> _ACTIVITY_:
When a line in the listing contains the string "accomplish", pick it out and copy it.

> _RECORDS SUPPLIED_:

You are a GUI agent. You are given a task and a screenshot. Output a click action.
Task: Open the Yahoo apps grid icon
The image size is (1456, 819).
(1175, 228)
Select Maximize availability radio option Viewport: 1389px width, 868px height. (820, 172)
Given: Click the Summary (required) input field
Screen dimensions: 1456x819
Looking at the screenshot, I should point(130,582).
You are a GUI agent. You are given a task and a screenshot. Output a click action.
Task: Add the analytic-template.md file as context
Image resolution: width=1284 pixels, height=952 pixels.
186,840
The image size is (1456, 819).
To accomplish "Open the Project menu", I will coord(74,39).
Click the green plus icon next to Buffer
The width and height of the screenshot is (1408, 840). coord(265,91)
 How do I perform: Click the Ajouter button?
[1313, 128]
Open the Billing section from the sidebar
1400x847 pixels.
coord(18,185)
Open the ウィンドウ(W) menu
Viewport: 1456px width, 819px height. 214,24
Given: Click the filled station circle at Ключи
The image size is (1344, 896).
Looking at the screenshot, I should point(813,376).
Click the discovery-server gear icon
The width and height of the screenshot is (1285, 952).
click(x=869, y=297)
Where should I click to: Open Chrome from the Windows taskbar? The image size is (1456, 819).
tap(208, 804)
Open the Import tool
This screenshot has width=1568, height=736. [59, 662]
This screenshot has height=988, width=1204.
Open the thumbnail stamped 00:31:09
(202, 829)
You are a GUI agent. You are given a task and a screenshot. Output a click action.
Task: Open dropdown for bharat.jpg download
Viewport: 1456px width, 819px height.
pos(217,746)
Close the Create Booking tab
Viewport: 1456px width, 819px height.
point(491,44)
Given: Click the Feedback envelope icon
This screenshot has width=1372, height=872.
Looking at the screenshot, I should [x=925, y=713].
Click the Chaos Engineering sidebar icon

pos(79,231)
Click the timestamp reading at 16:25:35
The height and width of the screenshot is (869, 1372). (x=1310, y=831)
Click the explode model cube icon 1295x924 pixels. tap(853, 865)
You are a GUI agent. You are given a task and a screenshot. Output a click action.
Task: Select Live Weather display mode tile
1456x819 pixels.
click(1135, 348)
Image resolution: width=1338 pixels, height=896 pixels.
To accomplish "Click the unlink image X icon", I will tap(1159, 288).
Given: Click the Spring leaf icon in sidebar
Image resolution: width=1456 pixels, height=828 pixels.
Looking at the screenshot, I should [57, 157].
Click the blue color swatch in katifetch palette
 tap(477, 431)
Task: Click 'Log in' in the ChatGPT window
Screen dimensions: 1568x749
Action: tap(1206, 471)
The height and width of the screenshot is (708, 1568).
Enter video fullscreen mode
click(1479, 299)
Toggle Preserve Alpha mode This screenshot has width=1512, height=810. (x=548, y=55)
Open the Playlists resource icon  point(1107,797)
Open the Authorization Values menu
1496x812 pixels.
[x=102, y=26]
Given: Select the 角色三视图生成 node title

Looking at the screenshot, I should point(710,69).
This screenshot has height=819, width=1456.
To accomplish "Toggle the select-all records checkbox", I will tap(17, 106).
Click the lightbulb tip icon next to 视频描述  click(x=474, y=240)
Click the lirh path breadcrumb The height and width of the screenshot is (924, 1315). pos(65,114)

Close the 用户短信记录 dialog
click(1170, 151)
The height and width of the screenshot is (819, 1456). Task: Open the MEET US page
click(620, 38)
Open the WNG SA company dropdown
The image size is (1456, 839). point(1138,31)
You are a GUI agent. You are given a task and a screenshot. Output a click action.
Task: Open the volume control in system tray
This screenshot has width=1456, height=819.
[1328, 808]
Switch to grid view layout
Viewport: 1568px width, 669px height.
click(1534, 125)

> _EXERCISE SOLUTION_:
To accomplish "Open the Project menu", I will coord(74,39).
To accomplish "Click the unlink image X icon", I will tap(1159, 288).
To accomplish "Toggle the select-all records checkbox", I will tap(17, 106).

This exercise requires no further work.